* start DATA FOR THIS TASK *

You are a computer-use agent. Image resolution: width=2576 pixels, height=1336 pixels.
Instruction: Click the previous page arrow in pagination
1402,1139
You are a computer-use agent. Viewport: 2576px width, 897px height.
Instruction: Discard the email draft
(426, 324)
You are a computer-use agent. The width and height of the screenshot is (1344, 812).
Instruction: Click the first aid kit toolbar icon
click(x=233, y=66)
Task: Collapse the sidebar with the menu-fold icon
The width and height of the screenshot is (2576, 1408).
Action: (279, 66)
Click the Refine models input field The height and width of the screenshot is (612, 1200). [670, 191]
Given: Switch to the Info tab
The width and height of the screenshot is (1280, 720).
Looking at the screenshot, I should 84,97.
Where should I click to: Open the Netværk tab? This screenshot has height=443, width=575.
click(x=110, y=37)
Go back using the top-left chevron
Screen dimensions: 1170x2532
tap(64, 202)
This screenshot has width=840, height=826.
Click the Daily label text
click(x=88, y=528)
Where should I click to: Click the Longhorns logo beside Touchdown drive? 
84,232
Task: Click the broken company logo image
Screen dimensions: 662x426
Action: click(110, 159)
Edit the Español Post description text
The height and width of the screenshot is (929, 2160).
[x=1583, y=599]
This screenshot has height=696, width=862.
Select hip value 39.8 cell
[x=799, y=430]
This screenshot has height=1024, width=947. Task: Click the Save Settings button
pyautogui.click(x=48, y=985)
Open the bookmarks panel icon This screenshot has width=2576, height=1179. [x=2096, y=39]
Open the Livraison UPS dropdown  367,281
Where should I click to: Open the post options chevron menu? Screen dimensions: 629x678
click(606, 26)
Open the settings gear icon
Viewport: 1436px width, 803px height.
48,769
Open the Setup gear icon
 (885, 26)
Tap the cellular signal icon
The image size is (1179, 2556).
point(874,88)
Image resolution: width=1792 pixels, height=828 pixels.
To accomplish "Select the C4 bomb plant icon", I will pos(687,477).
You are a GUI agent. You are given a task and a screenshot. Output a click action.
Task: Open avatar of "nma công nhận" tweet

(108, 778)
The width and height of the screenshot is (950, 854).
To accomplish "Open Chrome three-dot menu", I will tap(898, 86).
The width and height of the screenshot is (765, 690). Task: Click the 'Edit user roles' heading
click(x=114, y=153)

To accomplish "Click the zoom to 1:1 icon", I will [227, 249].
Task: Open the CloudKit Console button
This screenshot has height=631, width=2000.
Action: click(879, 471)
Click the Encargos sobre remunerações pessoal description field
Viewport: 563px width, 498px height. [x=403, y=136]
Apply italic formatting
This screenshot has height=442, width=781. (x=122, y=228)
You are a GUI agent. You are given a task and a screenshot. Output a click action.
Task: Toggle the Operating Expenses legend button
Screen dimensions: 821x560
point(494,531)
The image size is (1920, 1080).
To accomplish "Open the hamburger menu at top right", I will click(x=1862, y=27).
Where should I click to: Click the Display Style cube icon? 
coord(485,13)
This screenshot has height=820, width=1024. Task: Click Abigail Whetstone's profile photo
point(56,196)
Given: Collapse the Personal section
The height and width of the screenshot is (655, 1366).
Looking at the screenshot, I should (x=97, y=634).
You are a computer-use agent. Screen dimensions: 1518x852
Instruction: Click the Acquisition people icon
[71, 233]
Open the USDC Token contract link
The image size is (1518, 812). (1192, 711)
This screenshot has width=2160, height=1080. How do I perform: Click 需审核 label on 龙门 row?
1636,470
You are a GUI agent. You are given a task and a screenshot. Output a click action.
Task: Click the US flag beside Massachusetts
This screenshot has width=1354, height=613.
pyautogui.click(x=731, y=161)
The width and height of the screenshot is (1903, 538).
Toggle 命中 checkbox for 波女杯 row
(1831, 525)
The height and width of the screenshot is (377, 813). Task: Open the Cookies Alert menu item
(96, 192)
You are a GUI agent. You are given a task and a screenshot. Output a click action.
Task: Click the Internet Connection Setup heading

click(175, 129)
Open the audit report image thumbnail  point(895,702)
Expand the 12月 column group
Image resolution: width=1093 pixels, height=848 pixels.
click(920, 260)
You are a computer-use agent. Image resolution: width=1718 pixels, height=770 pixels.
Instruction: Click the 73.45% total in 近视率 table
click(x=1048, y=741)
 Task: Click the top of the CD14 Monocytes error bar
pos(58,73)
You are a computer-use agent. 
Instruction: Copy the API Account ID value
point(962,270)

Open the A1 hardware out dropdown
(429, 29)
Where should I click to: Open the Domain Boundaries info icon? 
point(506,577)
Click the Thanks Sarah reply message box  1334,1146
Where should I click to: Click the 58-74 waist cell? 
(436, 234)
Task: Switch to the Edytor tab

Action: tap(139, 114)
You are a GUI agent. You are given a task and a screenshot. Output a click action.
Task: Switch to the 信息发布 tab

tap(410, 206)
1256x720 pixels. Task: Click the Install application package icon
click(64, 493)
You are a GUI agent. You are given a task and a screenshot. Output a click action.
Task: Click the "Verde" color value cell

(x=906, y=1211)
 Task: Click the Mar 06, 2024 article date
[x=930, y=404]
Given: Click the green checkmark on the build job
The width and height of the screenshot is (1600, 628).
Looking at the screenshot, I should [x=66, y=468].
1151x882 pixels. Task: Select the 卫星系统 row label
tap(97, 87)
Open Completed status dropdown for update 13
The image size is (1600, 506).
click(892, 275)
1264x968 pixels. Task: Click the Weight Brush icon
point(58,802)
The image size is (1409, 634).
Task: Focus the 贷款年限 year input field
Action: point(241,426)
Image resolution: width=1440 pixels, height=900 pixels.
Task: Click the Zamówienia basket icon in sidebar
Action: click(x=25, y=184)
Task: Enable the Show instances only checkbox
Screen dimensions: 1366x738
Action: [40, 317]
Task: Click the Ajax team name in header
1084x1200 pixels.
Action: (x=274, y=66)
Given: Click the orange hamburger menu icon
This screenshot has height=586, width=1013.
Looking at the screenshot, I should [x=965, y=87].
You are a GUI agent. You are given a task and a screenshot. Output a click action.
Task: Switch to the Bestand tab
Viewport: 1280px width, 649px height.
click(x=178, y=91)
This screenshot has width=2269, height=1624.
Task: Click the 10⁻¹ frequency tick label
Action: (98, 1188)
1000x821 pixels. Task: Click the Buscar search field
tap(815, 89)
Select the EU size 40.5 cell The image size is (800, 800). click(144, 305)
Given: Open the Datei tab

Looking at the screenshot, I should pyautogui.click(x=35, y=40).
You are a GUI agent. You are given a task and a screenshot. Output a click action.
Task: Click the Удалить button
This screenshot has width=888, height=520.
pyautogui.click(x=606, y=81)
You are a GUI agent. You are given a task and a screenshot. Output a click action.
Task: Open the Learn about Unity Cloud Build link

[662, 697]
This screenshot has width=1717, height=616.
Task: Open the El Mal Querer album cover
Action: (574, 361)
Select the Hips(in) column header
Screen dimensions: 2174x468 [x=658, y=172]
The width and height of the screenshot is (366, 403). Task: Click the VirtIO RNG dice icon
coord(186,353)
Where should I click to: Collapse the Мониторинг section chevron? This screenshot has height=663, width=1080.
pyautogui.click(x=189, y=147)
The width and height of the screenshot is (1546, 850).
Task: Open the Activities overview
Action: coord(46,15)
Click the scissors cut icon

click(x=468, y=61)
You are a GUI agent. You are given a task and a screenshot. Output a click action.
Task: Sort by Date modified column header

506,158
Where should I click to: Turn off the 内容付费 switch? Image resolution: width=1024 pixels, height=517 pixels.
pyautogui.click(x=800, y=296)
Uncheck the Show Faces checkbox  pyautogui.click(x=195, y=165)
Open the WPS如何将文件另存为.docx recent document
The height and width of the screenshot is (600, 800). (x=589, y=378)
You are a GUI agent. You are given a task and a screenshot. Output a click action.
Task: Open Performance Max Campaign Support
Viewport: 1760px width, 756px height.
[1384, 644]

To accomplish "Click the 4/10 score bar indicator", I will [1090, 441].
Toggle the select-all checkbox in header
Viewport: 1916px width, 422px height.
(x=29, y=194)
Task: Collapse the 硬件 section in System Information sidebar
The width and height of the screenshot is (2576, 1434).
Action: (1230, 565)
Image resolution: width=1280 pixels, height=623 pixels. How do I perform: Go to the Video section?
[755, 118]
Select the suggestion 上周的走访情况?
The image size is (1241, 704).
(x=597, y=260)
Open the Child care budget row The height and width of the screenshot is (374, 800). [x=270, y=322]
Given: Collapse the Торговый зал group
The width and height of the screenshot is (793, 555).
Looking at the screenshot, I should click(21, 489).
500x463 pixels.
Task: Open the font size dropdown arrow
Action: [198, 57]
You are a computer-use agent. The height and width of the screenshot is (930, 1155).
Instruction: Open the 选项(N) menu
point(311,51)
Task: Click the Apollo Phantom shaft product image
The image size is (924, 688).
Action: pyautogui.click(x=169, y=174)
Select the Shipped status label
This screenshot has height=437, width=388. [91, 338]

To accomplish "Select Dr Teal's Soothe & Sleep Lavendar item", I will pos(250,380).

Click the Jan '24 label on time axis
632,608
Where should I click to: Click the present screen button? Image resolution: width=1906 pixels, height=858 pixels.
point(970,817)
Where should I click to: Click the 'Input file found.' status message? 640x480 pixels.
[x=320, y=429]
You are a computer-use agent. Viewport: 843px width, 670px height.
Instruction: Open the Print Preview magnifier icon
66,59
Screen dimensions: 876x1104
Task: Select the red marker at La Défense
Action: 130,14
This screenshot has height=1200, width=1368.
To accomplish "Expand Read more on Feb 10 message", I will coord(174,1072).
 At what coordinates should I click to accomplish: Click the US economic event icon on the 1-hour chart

* end DATA FOR THIS TASK *

* REQUIRED TASK: Show every line in the rows above that contains the word "header", copying each line in full.

* REPLY:
Task: Click the Ajax team name in header
Select the Hips(in) column header
Task: Sort by Date modified column header
Toggle the select-all checkbox in header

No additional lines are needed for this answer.